Steve Butler conosce bene chi vive e lavora in campagna. Le sue radici affondano nella fertile terra agricola, anche se dopo generazioni di coltivatori, Steve ha dovuto reinventarsi come agente in carriera di una grossa compagnia. Il suo compito è quello di convincere gli agricoltori a cedere i diritti sulla loro terra dove poi verrà estratto il gas naturale. La crisi incipiente e l’offerta di ingenti somme di denaro rendono il lavoro di Steve più semplice, ma ci sono realtà che anche lui fatica a comprendere. Giunto in una cittadina delle Midland, troverà una forte resistenza guidata da un giovane ambientalista fermamente intenzionato a impedire il successo della Global.
Dimenticatevi la Julia Roberts di Erin Brockovich, il film sceneggiato da Matt Damon e John Krasinski racconta una vicenda di speculazione ecologica dal punto di vista del carnefice (sebbene ingenuamente inconsapevole). Un film che colpisce basso anche perché ribalta certi stereotipi sulle fonti alternative e pulite che promettono un mondo migliore e più ricco anche a chi vive nei luoghi di estrazione. Promised Land si fregia di essere il film che le compagnie energetiche americane non avrebbero voluto farci vedere, in realtà è un buon film di denuncia che però non sembra diretto da un regista conteso da festival internazionali come Gus Van Sant. Non è per altro un mistero che questo film avrebbe dovuto essere il debutto dietro la cinepresa per Matt Damon, cosa resa impossibile in fase di pre-produzione dai suoi impegni. Il progetto è passato in mando a Van Sant, la cui amicizia (anche professionale) nata con il film Gerry (inedito in Italia) e cementata con Will Hunting – Genio Ribelle e Scoprendo Forrester.

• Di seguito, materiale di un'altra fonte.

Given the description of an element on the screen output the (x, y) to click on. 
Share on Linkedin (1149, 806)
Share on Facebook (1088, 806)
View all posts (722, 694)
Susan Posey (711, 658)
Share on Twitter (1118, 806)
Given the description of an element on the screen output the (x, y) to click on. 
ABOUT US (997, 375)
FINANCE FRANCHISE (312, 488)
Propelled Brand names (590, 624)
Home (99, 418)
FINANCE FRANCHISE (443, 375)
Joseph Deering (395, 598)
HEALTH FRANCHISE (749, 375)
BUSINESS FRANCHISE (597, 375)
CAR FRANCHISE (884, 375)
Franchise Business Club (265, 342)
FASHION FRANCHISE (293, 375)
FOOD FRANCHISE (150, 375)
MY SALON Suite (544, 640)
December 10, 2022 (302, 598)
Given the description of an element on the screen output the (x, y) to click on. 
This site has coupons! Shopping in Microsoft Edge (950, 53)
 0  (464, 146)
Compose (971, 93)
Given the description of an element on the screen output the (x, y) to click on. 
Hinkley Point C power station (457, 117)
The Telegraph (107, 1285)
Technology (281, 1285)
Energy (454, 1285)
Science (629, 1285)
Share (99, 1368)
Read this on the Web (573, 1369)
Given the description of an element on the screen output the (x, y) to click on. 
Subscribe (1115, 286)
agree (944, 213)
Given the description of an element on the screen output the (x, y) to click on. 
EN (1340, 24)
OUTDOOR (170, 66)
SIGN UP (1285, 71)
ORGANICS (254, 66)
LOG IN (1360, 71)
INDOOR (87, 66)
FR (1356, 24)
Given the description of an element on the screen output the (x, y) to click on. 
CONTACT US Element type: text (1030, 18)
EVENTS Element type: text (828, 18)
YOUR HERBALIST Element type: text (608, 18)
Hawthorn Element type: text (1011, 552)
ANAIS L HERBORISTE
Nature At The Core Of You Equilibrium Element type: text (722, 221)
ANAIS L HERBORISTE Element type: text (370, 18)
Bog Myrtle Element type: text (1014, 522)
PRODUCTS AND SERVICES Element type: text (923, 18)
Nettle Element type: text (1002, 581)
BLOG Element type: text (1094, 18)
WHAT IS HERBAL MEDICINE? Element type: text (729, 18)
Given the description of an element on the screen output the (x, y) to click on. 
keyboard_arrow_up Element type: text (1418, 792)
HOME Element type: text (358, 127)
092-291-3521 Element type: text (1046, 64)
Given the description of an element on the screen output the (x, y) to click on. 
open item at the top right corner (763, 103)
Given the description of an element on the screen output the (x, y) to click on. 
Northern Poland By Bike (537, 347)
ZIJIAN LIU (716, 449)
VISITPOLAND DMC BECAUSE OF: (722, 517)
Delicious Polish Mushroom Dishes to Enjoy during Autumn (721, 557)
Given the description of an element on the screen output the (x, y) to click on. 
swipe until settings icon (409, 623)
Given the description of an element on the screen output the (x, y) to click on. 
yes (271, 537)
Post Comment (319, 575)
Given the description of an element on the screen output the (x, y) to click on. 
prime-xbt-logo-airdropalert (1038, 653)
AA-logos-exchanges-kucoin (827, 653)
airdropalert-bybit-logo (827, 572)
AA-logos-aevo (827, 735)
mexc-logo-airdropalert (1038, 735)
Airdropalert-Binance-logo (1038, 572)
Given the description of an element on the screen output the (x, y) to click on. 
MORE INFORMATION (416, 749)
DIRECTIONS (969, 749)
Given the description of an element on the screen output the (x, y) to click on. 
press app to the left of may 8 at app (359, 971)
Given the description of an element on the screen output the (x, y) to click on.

Difficile ritrovare la vena poetica che scorreva nelle vene del Van Sant di Elephant, Paranoid Park o del già citato Gerry, nella “terra promessa” Gus sceglie un approccio più diretto, asciutto e, oserei dire, mainstream rispetto al cinema che lo ha reso l’autore che è oggi. C’è impegno sociale ed ambientale, ci sono i personaggi induriti dal lavoro nei campi e dalla fatica causata dalla crisi, ci sono gli spazi aperti delle desolate pianure americane, ma manca quel guizzo che avrebbe potuto elevare il film rispetto a un cinema medio a cui Van Sant non è certo avvezzo.
Gus Van Sant si limita a fare il minimo sindacale, dirige con la mano sinistra a partire da una sceneggiatura apparentemente solida, ma chiusa con un colpo di scena affrettato e superficiale, dimostrando poco interesse nell’andare oltre alla vicenda che viene raccontata. Il tentativo di trasformare le multinazionali “green” in un mostro che promette e non mantiene si perde nel marasma del politicamente corretto, tra i sentimenti di una donna contesa con il giovane rivale ambientalista e lo sguardo vitreo di un anziano scienziato ritiratosi in campagna (un sempre bravo Hal Holbrook) ma che non riesce a vedere un futuro per chi vive in quei luoghi. Forse con Matt Damon alla regia, avremmo visto con un occhio diverso il risultato di questa operazione.